[Start of section]
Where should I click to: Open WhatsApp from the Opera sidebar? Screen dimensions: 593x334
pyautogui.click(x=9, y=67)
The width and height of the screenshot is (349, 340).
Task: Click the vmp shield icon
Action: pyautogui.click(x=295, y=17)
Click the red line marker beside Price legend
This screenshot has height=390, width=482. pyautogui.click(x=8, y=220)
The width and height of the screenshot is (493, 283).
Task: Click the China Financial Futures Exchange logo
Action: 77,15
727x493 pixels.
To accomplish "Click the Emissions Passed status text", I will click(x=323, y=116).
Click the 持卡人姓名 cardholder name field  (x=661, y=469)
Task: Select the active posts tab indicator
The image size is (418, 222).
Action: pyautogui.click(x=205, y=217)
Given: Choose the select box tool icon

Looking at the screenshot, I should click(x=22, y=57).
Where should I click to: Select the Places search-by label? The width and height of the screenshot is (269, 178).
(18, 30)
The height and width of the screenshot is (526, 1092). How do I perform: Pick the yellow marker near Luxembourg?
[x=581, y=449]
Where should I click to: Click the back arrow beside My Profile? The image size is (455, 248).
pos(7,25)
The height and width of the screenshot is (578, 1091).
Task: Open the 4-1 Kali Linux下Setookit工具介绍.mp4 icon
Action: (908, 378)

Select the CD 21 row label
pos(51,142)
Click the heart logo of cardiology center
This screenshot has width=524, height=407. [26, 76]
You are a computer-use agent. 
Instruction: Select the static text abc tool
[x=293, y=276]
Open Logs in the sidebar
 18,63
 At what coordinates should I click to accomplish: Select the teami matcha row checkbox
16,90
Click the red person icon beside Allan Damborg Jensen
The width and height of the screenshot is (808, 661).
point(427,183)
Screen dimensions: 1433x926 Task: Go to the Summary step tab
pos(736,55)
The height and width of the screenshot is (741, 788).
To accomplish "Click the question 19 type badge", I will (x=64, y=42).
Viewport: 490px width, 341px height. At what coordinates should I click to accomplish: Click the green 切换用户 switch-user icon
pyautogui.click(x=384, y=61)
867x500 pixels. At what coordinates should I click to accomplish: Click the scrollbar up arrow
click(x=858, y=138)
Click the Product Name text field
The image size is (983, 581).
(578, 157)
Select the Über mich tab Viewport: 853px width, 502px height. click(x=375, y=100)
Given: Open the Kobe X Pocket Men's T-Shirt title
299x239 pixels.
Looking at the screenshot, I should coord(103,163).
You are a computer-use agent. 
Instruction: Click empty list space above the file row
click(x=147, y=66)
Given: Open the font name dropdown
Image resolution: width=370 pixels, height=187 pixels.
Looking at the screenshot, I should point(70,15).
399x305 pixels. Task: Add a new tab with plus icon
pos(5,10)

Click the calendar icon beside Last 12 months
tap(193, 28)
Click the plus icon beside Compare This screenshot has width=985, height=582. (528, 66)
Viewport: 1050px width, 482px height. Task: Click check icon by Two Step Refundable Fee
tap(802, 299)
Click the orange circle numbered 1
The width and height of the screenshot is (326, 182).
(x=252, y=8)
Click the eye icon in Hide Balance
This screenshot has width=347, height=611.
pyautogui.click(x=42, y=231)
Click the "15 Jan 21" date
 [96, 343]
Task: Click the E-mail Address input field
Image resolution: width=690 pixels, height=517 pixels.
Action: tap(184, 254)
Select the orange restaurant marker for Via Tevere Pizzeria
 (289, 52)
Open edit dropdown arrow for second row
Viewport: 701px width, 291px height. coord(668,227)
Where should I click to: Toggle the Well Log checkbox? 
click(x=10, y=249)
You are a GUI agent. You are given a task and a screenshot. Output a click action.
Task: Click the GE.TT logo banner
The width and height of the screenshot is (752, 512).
[End of section]
Exercise brief:
The expected answer is the lines from the one containing "399x305 pixels. Task: Add" through the end of the material, reproduced exactly with both ends kept.

Task answer:
399x305 pixels. Task: Add a new tab with plus icon
pos(5,10)

Click the calendar icon beside Last 12 months
tap(193, 28)
Click the plus icon beside Compare This screenshot has width=985, height=582. (528, 66)
Viewport: 1050px width, 482px height. Task: Click check icon by Two Step Refundable Fee
tap(802, 299)
Click the orange circle numbered 1
The width and height of the screenshot is (326, 182).
(x=252, y=8)
Click the eye icon in Hide Balance
This screenshot has width=347, height=611.
pyautogui.click(x=42, y=231)
Click the "15 Jan 21" date
 [96, 343]
Task: Click the E-mail Address input field
Image resolution: width=690 pixels, height=517 pixels.
Action: tap(184, 254)
Select the orange restaurant marker for Via Tevere Pizzeria
 (289, 52)
Open edit dropdown arrow for second row
Viewport: 701px width, 291px height. coord(668,227)
Where should I click to: Toggle the Well Log checkbox? 
click(x=10, y=249)
You are a GUI agent. You are given a task and a screenshot. Output a click action.
Task: Click the GE.TT logo banner
The width and height of the screenshot is (752, 512).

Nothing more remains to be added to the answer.